→ **Task input**

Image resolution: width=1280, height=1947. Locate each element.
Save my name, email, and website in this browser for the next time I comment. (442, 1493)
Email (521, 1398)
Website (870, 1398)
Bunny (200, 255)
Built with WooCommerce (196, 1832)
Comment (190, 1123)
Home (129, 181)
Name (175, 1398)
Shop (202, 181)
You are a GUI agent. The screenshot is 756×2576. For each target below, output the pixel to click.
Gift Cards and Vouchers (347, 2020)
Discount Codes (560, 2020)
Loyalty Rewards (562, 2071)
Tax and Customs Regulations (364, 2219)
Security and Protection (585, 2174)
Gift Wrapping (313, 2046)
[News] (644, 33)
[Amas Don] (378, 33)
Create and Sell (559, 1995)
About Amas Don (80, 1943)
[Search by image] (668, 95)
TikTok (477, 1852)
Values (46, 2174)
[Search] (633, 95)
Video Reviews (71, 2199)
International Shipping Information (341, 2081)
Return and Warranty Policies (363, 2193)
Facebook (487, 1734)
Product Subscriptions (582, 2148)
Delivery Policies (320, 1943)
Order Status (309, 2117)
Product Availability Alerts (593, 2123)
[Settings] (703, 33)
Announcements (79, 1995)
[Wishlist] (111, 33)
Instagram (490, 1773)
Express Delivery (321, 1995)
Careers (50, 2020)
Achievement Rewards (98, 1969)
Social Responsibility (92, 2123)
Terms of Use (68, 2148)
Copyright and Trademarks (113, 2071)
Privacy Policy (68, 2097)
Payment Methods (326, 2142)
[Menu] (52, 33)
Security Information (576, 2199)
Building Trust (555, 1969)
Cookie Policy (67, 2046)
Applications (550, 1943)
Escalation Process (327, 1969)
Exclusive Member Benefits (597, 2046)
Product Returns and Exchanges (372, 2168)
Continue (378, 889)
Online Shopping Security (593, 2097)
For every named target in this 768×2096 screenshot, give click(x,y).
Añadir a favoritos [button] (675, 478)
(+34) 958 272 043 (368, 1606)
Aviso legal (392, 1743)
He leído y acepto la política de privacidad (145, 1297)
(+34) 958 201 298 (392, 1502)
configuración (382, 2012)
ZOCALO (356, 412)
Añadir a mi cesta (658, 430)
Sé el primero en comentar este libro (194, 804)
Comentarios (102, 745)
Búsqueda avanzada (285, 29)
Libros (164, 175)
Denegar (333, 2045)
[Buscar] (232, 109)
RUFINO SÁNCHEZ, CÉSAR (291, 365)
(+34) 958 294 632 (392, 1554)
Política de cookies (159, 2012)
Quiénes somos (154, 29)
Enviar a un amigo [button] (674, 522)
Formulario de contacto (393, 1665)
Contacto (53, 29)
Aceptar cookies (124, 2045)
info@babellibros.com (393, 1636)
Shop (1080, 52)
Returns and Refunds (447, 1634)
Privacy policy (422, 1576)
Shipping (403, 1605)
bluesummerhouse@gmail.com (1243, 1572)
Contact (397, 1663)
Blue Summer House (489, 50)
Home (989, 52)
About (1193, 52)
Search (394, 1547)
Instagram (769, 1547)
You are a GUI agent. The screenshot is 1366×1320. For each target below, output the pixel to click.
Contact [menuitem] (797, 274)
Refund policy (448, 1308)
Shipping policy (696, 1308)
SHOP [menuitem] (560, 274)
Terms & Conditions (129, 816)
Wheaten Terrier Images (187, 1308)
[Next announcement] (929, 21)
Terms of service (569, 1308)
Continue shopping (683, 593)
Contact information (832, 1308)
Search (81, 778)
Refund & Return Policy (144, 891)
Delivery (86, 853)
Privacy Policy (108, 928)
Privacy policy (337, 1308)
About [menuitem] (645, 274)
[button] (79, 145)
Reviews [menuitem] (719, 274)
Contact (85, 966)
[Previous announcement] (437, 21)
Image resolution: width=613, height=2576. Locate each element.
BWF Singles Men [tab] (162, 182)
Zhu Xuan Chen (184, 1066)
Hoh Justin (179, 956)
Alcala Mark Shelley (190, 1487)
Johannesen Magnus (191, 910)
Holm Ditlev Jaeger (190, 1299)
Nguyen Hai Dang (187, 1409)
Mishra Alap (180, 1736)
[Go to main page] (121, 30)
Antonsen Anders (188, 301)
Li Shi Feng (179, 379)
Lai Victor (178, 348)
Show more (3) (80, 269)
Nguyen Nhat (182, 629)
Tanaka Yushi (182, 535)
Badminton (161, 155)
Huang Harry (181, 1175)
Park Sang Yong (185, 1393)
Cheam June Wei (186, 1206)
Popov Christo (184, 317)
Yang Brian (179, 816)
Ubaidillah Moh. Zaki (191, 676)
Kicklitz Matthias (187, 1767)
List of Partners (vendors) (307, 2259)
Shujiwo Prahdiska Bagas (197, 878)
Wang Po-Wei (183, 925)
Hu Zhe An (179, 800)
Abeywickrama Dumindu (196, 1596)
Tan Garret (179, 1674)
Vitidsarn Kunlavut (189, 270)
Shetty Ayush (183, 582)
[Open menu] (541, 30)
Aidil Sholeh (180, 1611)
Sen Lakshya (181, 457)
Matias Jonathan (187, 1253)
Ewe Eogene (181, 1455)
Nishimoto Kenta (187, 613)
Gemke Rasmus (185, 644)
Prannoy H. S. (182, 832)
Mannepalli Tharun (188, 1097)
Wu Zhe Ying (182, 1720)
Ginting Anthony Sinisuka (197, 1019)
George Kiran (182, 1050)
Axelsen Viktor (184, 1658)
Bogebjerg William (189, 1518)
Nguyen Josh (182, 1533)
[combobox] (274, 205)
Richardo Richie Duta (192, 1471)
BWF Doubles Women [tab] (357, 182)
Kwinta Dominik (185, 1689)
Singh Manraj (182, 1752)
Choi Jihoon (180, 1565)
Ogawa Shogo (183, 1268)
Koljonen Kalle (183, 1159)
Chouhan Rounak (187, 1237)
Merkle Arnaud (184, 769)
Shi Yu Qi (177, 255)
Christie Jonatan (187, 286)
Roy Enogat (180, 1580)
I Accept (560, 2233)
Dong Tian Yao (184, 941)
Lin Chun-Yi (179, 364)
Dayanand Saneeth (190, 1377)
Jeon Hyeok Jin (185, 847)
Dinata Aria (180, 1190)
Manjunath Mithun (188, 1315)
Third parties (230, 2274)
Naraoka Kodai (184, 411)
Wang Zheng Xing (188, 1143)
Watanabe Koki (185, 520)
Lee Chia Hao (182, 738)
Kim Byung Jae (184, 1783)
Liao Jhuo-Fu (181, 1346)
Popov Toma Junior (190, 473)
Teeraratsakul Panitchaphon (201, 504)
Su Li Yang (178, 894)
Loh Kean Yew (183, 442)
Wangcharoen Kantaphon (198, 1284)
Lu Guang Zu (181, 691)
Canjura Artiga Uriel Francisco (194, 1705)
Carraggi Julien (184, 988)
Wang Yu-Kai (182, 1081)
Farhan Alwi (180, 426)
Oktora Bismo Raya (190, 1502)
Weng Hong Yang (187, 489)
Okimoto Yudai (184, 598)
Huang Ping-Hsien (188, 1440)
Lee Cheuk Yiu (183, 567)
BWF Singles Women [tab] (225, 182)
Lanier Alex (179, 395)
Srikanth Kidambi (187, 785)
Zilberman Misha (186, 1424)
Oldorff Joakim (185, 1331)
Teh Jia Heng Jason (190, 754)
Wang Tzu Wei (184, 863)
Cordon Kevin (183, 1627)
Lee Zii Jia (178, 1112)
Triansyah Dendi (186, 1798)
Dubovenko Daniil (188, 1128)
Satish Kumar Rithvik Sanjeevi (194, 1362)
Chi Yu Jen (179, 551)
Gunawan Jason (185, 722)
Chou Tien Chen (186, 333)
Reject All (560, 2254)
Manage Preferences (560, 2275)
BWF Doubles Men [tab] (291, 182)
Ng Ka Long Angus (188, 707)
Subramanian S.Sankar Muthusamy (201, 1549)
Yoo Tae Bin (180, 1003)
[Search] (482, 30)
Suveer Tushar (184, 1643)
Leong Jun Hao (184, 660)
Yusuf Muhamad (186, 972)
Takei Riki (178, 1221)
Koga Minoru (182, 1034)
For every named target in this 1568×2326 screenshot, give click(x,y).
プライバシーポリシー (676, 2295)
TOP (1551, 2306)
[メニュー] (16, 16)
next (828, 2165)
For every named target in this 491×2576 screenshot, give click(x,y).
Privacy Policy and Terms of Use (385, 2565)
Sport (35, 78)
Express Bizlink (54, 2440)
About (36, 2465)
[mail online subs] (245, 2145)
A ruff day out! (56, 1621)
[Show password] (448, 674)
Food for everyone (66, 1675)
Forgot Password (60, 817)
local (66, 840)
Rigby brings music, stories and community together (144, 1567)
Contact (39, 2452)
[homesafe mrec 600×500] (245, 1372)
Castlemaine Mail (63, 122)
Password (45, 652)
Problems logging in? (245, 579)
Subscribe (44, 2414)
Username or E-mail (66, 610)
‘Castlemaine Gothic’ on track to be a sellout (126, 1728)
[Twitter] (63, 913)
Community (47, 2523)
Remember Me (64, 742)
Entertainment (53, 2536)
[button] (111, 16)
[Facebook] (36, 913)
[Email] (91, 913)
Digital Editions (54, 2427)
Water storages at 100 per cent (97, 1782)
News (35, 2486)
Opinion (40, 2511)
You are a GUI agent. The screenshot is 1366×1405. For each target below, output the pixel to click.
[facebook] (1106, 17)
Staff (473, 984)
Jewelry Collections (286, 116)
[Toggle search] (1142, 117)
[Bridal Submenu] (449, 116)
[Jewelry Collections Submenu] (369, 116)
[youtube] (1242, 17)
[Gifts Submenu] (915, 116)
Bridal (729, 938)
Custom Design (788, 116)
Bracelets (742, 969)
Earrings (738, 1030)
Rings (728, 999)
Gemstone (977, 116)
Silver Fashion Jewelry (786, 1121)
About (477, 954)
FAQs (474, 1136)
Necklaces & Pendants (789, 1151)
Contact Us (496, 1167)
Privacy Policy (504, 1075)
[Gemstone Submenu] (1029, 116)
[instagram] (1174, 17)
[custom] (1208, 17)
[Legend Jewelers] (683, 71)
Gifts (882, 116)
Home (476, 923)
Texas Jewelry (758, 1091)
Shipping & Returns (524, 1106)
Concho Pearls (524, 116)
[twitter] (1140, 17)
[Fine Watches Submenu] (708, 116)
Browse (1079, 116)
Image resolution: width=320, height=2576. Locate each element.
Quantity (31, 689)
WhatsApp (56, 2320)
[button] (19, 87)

→ **Task to complete**
All that is needed is the number of lines above in which the string "this" appears.

→ **Task result**
4